_Your task_.
Reproduce all records exactly.

□ □ □ □

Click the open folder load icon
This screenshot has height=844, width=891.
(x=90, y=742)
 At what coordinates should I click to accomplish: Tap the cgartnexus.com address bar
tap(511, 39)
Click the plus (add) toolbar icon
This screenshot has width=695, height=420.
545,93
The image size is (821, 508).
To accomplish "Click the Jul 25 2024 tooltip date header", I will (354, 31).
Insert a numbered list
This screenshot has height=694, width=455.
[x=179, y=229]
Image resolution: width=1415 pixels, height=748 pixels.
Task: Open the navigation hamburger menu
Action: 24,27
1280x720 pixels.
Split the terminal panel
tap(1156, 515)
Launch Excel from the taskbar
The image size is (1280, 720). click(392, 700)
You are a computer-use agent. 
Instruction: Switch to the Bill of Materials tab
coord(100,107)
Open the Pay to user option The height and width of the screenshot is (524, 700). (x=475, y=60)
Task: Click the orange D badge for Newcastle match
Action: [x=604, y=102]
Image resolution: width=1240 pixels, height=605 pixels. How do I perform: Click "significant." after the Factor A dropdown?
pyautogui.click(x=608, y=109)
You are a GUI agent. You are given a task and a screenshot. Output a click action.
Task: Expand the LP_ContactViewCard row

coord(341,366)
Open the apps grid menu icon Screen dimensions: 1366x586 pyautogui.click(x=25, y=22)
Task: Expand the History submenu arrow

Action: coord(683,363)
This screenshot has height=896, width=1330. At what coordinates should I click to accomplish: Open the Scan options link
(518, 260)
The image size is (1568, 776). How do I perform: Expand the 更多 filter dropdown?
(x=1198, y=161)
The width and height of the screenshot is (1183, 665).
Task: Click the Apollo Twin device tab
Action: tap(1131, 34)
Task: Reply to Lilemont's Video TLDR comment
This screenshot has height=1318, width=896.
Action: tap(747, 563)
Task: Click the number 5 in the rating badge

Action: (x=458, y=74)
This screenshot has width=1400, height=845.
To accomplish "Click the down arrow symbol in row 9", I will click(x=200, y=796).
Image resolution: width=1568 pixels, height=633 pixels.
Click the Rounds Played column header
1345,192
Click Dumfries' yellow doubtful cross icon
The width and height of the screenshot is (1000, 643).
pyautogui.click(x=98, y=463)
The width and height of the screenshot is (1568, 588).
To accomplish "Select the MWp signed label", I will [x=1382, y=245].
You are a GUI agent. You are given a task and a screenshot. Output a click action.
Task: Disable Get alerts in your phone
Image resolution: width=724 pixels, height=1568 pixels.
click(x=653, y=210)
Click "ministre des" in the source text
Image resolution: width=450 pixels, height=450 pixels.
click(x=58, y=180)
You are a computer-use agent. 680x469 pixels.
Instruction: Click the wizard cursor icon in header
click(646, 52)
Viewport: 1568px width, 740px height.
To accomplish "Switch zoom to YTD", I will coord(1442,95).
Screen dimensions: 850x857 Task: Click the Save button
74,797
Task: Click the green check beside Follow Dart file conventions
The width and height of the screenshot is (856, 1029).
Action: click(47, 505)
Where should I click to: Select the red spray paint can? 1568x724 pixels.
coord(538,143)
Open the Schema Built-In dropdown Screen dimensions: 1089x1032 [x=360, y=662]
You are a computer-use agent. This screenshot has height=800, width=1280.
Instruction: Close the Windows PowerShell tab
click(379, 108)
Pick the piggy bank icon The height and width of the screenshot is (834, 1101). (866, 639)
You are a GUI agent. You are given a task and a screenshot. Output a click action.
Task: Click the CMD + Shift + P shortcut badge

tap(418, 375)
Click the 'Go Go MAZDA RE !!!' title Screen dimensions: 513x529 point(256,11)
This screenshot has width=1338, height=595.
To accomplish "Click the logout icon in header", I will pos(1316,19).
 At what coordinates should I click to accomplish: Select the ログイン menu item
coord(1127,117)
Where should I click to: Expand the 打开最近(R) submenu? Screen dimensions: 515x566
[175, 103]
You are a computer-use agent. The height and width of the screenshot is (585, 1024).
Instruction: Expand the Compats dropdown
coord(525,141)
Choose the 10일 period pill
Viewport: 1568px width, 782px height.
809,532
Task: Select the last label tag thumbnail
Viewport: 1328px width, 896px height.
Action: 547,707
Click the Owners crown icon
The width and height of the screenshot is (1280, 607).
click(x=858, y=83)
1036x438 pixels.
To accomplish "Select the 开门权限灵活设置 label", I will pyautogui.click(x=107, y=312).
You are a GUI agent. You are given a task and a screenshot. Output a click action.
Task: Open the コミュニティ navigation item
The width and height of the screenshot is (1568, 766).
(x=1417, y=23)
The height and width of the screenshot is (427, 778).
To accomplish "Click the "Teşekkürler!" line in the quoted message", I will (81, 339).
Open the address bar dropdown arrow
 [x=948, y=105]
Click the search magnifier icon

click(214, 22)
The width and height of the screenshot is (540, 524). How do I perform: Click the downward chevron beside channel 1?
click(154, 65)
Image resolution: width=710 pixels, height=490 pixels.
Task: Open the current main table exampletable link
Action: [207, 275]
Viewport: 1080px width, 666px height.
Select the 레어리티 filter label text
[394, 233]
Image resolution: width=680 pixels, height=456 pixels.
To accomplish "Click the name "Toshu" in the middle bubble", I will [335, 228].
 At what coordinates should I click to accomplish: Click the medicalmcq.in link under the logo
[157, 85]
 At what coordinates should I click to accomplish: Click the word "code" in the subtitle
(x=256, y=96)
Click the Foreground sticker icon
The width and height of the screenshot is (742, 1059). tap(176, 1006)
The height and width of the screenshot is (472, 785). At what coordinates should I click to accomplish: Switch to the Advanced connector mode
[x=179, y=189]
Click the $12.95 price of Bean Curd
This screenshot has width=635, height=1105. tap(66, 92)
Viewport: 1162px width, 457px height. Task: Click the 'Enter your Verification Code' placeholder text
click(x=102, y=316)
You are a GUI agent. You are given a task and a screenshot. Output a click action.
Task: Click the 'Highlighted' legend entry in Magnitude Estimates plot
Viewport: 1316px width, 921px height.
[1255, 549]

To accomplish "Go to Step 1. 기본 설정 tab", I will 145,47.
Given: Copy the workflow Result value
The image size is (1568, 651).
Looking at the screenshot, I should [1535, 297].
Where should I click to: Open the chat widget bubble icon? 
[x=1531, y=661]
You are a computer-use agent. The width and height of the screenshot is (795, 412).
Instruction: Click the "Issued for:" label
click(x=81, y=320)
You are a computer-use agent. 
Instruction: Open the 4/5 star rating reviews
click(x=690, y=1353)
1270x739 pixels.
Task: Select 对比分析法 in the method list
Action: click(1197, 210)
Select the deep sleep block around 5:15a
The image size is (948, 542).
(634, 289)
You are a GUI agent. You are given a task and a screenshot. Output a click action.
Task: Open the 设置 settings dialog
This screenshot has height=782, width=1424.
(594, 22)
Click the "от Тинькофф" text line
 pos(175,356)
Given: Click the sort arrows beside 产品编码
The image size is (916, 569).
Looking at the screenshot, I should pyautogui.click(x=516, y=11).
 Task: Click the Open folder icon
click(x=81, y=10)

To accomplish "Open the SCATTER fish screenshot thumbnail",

□ □ □ □

_Reply to the exercise_.
Click the open folder load icon
This screenshot has height=844, width=891.
(x=90, y=742)
 At what coordinates should I click to accomplish: Tap the cgartnexus.com address bar
tap(511, 39)
Click the plus (add) toolbar icon
This screenshot has width=695, height=420.
545,93
The image size is (821, 508).
To accomplish "Click the Jul 25 2024 tooltip date header", I will (354, 31).
Insert a numbered list
This screenshot has height=694, width=455.
[x=179, y=229]
Image resolution: width=1415 pixels, height=748 pixels.
Task: Open the navigation hamburger menu
Action: 24,27
1280x720 pixels.
Split the terminal panel
tap(1156, 515)
Launch Excel from the taskbar
The image size is (1280, 720). click(392, 700)
You are a computer-use agent. 
Instruction: Switch to the Bill of Materials tab
coord(100,107)
Open the Pay to user option The height and width of the screenshot is (524, 700). (x=475, y=60)
Task: Click the orange D badge for Newcastle match
Action: [x=604, y=102]
Image resolution: width=1240 pixels, height=605 pixels. How do I perform: Click "significant." after the Factor A dropdown?
pyautogui.click(x=608, y=109)
You are a GUI agent. You are given a task and a screenshot. Output a click action.
Task: Expand the LP_ContactViewCard row

coord(341,366)
Open the apps grid menu icon Screen dimensions: 1366x586 pyautogui.click(x=25, y=22)
Task: Expand the History submenu arrow

Action: coord(683,363)
This screenshot has height=896, width=1330. At what coordinates should I click to accomplish: Open the Scan options link
(518, 260)
The image size is (1568, 776). How do I perform: Expand the 更多 filter dropdown?
(x=1198, y=161)
The width and height of the screenshot is (1183, 665).
Task: Click the Apollo Twin device tab
Action: tap(1131, 34)
Task: Reply to Lilemont's Video TLDR comment
This screenshot has height=1318, width=896.
Action: tap(747, 563)
Task: Click the number 5 in the rating badge

Action: (x=458, y=74)
This screenshot has width=1400, height=845.
To accomplish "Click the down arrow symbol in row 9", I will click(x=200, y=796).
Image resolution: width=1568 pixels, height=633 pixels.
Click the Rounds Played column header
1345,192
Click Dumfries' yellow doubtful cross icon
The width and height of the screenshot is (1000, 643).
pyautogui.click(x=98, y=463)
The width and height of the screenshot is (1568, 588).
To accomplish "Select the MWp signed label", I will [x=1382, y=245].
You are a GUI agent. You are given a task and a screenshot. Output a click action.
Task: Disable Get alerts in your phone
Image resolution: width=724 pixels, height=1568 pixels.
click(x=653, y=210)
Click "ministre des" in the source text
Image resolution: width=450 pixels, height=450 pixels.
click(x=58, y=180)
You are a computer-use agent. 680x469 pixels.
Instruction: Click the wizard cursor icon in header
click(646, 52)
Viewport: 1568px width, 740px height.
To accomplish "Switch zoom to YTD", I will coord(1442,95).
Screen dimensions: 850x857 Task: Click the Save button
74,797
Task: Click the green check beside Follow Dart file conventions
The width and height of the screenshot is (856, 1029).
Action: click(47, 505)
Where should I click to: Select the red spray paint can? 1568x724 pixels.
coord(538,143)
Open the Schema Built-In dropdown Screen dimensions: 1089x1032 [x=360, y=662]
You are a computer-use agent. This screenshot has height=800, width=1280.
Instruction: Close the Windows PowerShell tab
click(379, 108)
Pick the piggy bank icon The height and width of the screenshot is (834, 1101). (866, 639)
You are a GUI agent. You are given a task and a screenshot. Output a click action.
Task: Click the CMD + Shift + P shortcut badge

tap(418, 375)
Click the 'Go Go MAZDA RE !!!' title Screen dimensions: 513x529 point(256,11)
This screenshot has width=1338, height=595.
To accomplish "Click the logout icon in header", I will pos(1316,19).
 At what coordinates should I click to accomplish: Select the ログイン menu item
coord(1127,117)
Where should I click to: Expand the 打开最近(R) submenu? Screen dimensions: 515x566
[175, 103]
You are a computer-use agent. The height and width of the screenshot is (585, 1024).
Instruction: Expand the Compats dropdown
coord(525,141)
Choose the 10일 period pill
Viewport: 1568px width, 782px height.
809,532
Task: Select the last label tag thumbnail
Viewport: 1328px width, 896px height.
Action: 547,707
Click the Owners crown icon
The width and height of the screenshot is (1280, 607).
click(x=858, y=83)
1036x438 pixels.
To accomplish "Select the 开门权限灵活设置 label", I will pyautogui.click(x=107, y=312).
You are a GUI agent. You are given a task and a screenshot. Output a click action.
Task: Open the コミュニティ navigation item
The width and height of the screenshot is (1568, 766).
(x=1417, y=23)
The height and width of the screenshot is (427, 778).
To accomplish "Click the "Teşekkürler!" line in the quoted message", I will (81, 339).
Open the address bar dropdown arrow
 [x=948, y=105]
Click the search magnifier icon

click(214, 22)
The width and height of the screenshot is (540, 524). How do I perform: Click the downward chevron beside channel 1?
click(154, 65)
Image resolution: width=710 pixels, height=490 pixels.
Task: Open the current main table exampletable link
Action: [207, 275]
Viewport: 1080px width, 666px height.
Select the 레어리티 filter label text
[394, 233]
Image resolution: width=680 pixels, height=456 pixels.
To accomplish "Click the name "Toshu" in the middle bubble", I will [335, 228].
 At what coordinates should I click to accomplish: Click the medicalmcq.in link under the logo
[157, 85]
 At what coordinates should I click to accomplish: Click the word "code" in the subtitle
(x=256, y=96)
Click the Foreground sticker icon
The width and height of the screenshot is (742, 1059). tap(176, 1006)
The height and width of the screenshot is (472, 785). At what coordinates should I click to accomplish: Switch to the Advanced connector mode
[x=179, y=189]
Click the $12.95 price of Bean Curd
This screenshot has width=635, height=1105. tap(66, 92)
Viewport: 1162px width, 457px height. Task: Click the 'Enter your Verification Code' placeholder text
click(x=102, y=316)
You are a GUI agent. You are given a task and a screenshot. Output a click action.
Task: Click the 'Highlighted' legend entry in Magnitude Estimates plot
Viewport: 1316px width, 921px height.
[1255, 549]

To accomplish "Go to Step 1. 기본 설정 tab", I will 145,47.
Given: Copy the workflow Result value
The image size is (1568, 651).
Looking at the screenshot, I should [1535, 297].
Where should I click to: Open the chat widget bubble icon? 
[x=1531, y=661]
You are a computer-use agent. The width and height of the screenshot is (795, 412).
Instruction: Click the "Issued for:" label
click(x=81, y=320)
You are a computer-use agent. 
Instruction: Open the 4/5 star rating reviews
click(x=690, y=1353)
1270x739 pixels.
Task: Select 对比分析法 in the method list
Action: click(1197, 210)
Select the deep sleep block around 5:15a
The image size is (948, 542).
(634, 289)
You are a GUI agent. You are given a task and a screenshot. Output a click action.
Task: Open the 设置 settings dialog
This screenshot has height=782, width=1424.
(594, 22)
Click the "от Тинькофф" text line
 pos(175,356)
Given: Click the sort arrows beside 产品编码
The image size is (916, 569).
Looking at the screenshot, I should pyautogui.click(x=516, y=11).
 Task: Click the Open folder icon
click(x=81, y=10)

To accomplish "Open the SCATTER fish screenshot thumbnail",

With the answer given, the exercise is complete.